[This December, we’re going to celebrate the Cardinals’ 2011 season with a series of consecutive posts leading up to Christmas Day, inspired by the recent roundtable with our fellow United Cardinal Bloggers. Each day, we’ll post one of the most compelling (in our opinion, of course) statistical stories of the year, 25 in all: our “25 in 25” series. So, as this is December 1, if we’re going to get them all finished in time, we’d better start!]
If you rewind the video on the Cardinals’ 2011 season and start watching around the September 5 mark, the team’s improbable run to a World Series victory would appear to be just that: improbable. But go back to before the season began, and you’ll find that a world championship wasn’t such an unlikely conclusion.
Going as far back as two days after the 2010 World Series ended, Vegas had the Cardinals at 14-1 odds to win the title, behind only the Yankees, Phillies, Giants and Red Sox, and tied with the Rays. That, of course, was before the Ryan Theriot and Brendan Ryan trades and the Lance Berkman acquisition (not to mention the Miguel Batista, Ian Snell and Jim Edmonds signings).

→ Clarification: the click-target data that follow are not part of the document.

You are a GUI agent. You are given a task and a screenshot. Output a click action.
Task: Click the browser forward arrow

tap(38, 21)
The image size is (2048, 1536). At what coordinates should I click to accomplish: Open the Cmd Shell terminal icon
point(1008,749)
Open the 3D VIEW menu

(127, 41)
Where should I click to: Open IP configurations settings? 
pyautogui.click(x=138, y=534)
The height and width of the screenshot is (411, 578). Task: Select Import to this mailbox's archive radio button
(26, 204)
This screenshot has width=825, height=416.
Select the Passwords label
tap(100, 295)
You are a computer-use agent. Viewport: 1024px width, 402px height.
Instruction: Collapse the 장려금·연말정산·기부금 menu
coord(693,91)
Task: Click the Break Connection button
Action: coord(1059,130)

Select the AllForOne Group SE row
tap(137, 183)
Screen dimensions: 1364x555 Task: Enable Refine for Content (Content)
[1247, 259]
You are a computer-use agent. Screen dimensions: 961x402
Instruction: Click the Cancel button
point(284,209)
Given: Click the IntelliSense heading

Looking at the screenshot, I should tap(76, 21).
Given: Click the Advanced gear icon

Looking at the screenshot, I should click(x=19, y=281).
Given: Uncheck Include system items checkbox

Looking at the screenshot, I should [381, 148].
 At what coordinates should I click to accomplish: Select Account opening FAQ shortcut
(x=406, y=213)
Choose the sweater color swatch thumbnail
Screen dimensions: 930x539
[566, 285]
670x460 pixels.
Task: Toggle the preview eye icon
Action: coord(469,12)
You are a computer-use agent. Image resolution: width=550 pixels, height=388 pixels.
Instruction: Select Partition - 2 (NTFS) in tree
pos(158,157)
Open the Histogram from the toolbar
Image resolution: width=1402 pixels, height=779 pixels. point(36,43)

As pitchers and catchers reported to camp, NSAWins on Feb. 12 had lowered expectations: the Cardinals had a 20-1 chance of winning the World Series. That still made them the ninth most-likely to win, behind the Phillies (3-1) and Red Sox (5-1). And the team that actually won the division — the Brewers — stood as a 25-1 chance.
Then as the season began — in light of Adam Wainwright‘s season-ending injury, which Bodog Sports called “beyond devastating” — Bodog Sports had the Brewers at 20-1 for the World Series. The Cardinals fell to 22-1. For all intents and purposes, though, the Cardinals and Brewers had even odds of going all the way, and pretty good odds, at that.
Fast forward to September 4, when the Cardinals, having no one to blame but themselves for being on-pace for a mediocre 86-win season, faced very different odds: Baseball Prospectus gave them a 1.5% chance of making the postseason. And that was to say nothing of their chance of actually winning the big one. But the Cardinals refused to pack it in, notably holding onto Lance Berkman (though it is unclear whether the reason was to inspire the impossible comeback or mollify him in order to lay the groundwork for his subsequent 2012 contract).
The Cardinals’s 2011 World Series championship will undoubtedly be remembered as one of the greatest underdog performances of all-time. But only months before, the Cardinals were one of the favorites.